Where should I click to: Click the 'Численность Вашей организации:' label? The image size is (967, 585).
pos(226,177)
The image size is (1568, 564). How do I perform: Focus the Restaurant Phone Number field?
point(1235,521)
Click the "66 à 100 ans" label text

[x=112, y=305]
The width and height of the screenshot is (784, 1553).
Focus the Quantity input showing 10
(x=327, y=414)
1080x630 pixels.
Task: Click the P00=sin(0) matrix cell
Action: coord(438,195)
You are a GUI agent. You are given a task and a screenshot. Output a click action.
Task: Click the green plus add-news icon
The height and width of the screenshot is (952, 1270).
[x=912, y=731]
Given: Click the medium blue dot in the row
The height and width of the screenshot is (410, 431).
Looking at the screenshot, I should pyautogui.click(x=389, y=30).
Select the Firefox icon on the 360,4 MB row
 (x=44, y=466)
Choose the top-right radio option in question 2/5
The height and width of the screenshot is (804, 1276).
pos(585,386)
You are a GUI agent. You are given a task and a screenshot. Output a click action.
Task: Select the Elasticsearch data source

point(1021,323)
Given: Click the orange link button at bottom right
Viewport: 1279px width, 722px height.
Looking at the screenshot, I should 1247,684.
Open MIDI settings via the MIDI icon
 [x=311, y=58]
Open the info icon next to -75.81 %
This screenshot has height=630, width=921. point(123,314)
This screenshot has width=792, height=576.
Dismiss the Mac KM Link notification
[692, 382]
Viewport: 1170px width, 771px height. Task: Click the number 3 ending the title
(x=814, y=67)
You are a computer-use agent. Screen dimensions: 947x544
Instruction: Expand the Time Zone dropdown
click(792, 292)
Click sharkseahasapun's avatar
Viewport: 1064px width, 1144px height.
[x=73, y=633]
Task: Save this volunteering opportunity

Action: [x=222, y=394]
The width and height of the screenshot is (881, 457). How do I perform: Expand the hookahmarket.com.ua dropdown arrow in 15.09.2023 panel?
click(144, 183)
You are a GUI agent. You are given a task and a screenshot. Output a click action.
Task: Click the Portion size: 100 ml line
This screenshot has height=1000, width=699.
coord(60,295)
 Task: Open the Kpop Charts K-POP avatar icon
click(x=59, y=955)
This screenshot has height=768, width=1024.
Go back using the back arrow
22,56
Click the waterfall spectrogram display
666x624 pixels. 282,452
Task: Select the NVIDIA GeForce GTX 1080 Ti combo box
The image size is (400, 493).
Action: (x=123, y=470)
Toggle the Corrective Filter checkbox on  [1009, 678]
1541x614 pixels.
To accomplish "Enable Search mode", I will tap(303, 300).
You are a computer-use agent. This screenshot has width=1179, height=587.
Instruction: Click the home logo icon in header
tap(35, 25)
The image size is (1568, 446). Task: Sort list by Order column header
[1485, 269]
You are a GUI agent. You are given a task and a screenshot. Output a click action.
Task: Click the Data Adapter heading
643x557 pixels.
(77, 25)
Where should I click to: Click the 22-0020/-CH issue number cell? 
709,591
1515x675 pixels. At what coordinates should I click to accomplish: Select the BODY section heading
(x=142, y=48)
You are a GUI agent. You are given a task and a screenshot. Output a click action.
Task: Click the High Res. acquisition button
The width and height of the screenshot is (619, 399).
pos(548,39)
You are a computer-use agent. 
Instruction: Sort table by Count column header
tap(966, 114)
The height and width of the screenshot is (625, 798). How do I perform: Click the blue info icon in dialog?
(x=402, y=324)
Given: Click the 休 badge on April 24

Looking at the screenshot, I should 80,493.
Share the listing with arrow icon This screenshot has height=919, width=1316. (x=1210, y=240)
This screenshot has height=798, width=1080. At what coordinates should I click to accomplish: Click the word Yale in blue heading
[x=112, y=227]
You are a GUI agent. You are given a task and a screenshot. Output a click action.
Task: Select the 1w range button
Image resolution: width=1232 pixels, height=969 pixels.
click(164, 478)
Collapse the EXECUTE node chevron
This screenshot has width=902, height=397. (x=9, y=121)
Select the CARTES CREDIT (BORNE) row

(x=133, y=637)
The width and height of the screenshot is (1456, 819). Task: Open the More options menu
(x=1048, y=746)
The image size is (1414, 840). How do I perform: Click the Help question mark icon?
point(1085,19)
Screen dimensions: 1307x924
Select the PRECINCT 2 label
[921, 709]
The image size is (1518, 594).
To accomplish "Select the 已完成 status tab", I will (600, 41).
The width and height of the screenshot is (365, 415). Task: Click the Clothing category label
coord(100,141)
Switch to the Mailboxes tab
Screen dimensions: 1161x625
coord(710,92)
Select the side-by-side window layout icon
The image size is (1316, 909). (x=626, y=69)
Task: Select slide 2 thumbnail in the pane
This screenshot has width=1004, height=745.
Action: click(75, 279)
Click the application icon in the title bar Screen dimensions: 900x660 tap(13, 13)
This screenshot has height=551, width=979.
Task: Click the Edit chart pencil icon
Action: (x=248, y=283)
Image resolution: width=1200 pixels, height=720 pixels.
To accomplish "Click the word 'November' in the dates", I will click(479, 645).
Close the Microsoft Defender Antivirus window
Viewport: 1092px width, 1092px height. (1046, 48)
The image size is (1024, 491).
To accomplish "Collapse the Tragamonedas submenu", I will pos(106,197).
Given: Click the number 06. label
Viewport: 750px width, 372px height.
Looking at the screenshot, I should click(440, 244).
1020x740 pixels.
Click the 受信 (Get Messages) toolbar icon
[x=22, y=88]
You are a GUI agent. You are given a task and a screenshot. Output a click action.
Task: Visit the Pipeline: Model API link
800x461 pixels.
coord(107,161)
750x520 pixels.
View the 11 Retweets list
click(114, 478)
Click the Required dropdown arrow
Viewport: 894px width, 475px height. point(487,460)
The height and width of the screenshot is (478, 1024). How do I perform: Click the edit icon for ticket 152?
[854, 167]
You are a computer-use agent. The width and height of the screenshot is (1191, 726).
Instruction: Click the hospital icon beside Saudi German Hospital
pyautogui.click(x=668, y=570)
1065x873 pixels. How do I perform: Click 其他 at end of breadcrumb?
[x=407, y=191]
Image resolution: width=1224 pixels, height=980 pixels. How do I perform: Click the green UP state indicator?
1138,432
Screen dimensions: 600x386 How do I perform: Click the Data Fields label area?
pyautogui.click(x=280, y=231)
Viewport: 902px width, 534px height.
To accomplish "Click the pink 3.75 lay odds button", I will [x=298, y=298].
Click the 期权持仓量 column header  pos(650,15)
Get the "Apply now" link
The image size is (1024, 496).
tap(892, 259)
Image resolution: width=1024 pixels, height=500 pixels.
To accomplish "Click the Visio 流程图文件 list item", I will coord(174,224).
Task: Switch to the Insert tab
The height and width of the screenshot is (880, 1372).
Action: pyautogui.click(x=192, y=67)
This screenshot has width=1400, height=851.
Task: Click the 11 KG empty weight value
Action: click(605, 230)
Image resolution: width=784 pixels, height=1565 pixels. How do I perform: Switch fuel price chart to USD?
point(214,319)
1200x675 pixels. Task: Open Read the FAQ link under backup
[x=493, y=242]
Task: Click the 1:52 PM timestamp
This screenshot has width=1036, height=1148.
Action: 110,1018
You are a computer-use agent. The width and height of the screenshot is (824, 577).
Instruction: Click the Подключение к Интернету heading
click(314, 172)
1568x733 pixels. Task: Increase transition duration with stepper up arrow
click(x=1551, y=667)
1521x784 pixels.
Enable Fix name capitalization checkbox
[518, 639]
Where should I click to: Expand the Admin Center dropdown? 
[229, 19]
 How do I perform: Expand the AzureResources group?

● **Exercise prompt**: Look for the line that contains "1521x784 pixels." in the listing above. Set down that line and each line after it, ending with the last one.

● **Task result**:
1521x784 pixels.
Enable Fix name capitalization checkbox
[518, 639]
Where should I click to: Expand the Admin Center dropdown? 
[229, 19]
 How do I perform: Expand the AzureResources group?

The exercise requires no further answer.